Among the entries below, which lines run from the line with "Viewport: 426px width, 385px height." through the line with "The height and width of the screenshot is (588, 588)."? Retype those, both ends included, exactly and without pictures.

## Study material
┄┄┄┄┄┄

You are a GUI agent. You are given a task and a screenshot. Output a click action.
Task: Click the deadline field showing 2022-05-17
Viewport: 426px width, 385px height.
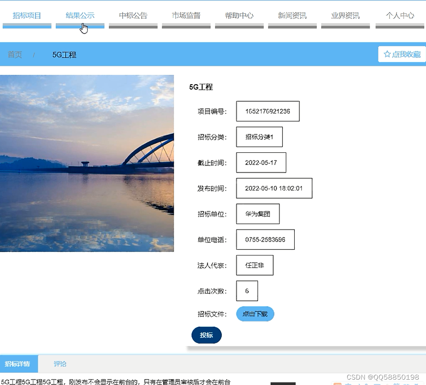pos(261,162)
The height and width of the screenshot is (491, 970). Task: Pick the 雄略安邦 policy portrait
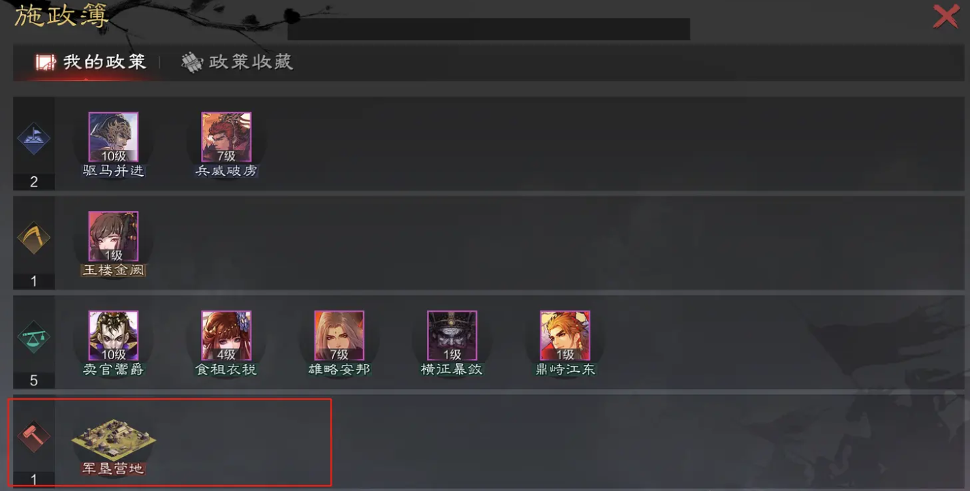coord(339,336)
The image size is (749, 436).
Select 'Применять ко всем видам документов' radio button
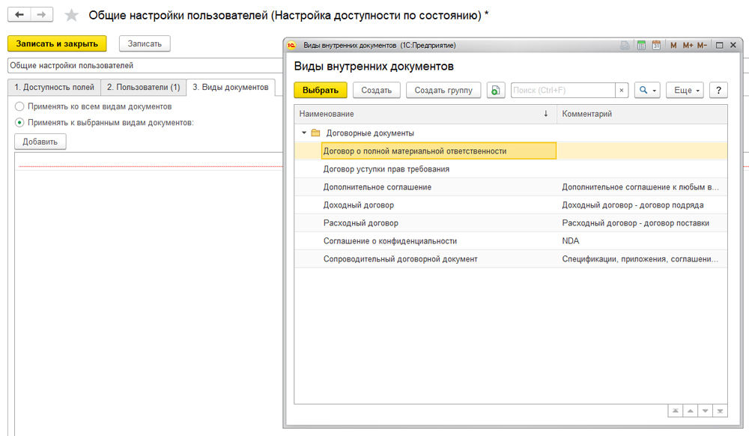tap(20, 107)
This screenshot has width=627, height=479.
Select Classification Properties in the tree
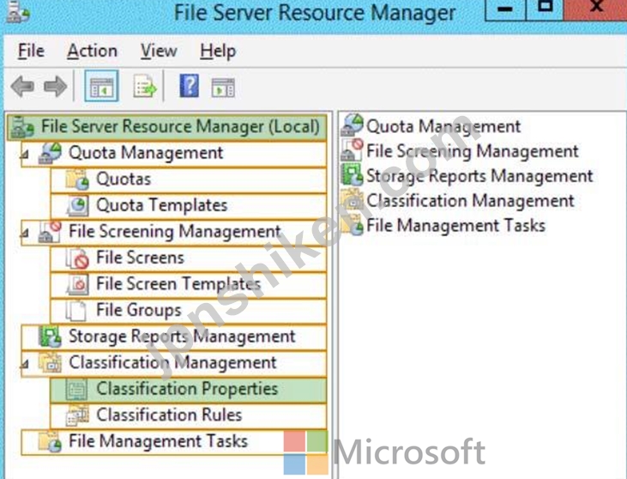[x=189, y=390]
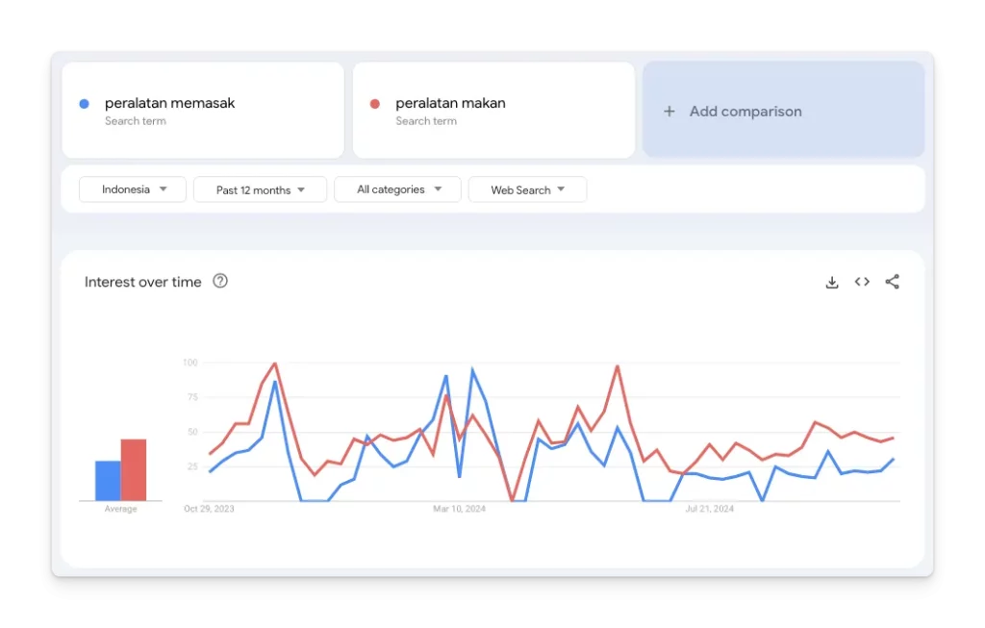Add a new comparison term

(x=783, y=110)
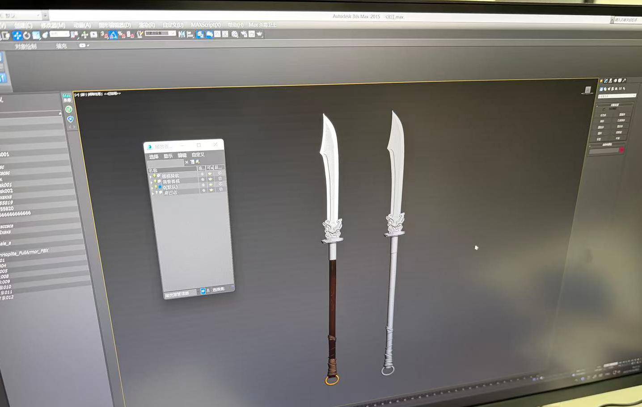Click the 自定义 menu in layer explorer
The width and height of the screenshot is (642, 407).
(198, 155)
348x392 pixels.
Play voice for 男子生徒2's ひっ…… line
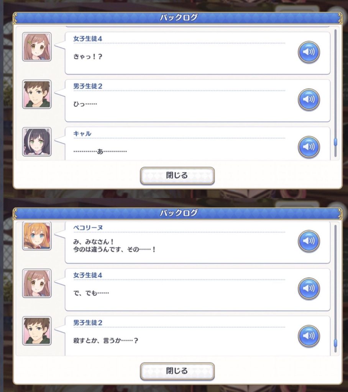309,100
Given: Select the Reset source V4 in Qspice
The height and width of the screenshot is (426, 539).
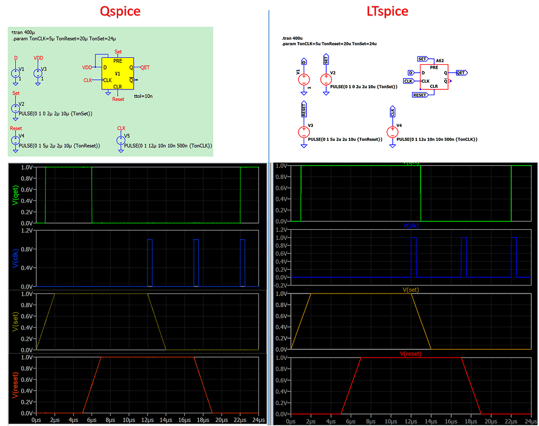Looking at the screenshot, I should point(16,140).
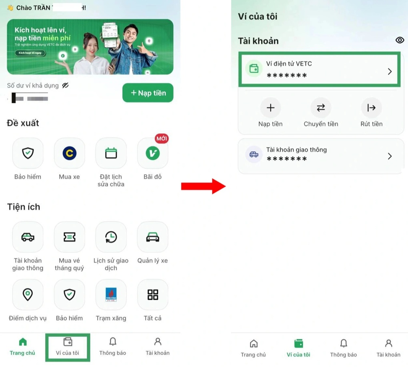Viewport: 408px width, 367px height.
Task: Open Mua vé tháng quý ticket icon
Action: (x=70, y=237)
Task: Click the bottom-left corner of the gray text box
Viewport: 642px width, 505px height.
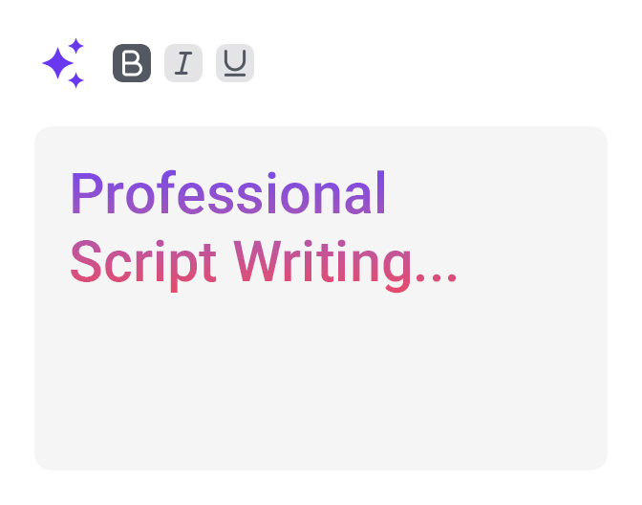Action: tap(48, 457)
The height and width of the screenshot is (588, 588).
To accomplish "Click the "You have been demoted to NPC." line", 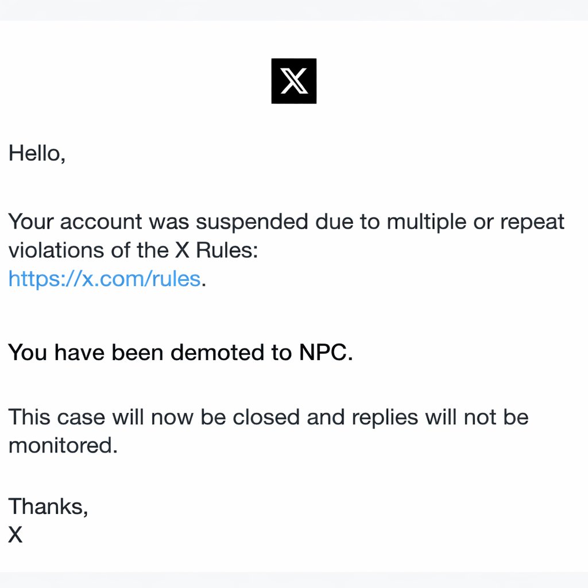I will click(180, 353).
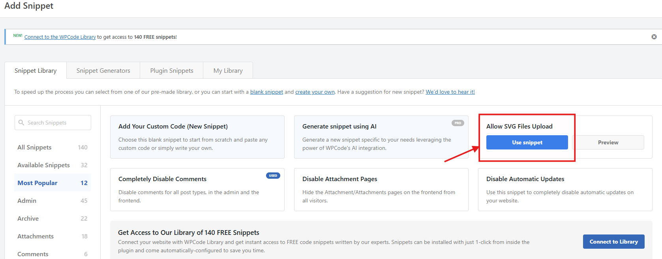Show the Attachments snippet category

[x=36, y=236]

┄┄┄┄┄┄

## Reply
Viewport: 426px width, 385px height.
pos(261,162)
The height and width of the screenshot is (491, 970). Task: Pick the 雄略安邦 policy portrait
coord(339,336)
The image size is (749, 436).
Select 'Применять ко всем видам документов' radio button
tap(20, 107)
This screenshot has width=627, height=479.
Select Classification Properties in the tree
[x=189, y=390]
Add a new comparison term

(x=783, y=110)
Click the 自定义 menu in layer explorer
The width and height of the screenshot is (642, 407).
(198, 155)
348x392 pixels.
Play voice for 男子生徒2's ひっ…… line
309,100
Given: Select the Reset source V4 in Qspice
The height and width of the screenshot is (426, 539).
Looking at the screenshot, I should point(16,140).
Viewport: 408px width, 367px height.
Task: Open Mua vé tháng quý ticket icon
Action: (x=70, y=237)
Task: Click the bottom-left corner of the gray text box
Viewport: 642px width, 505px height.
Action: tap(48, 457)
The height and width of the screenshot is (588, 588).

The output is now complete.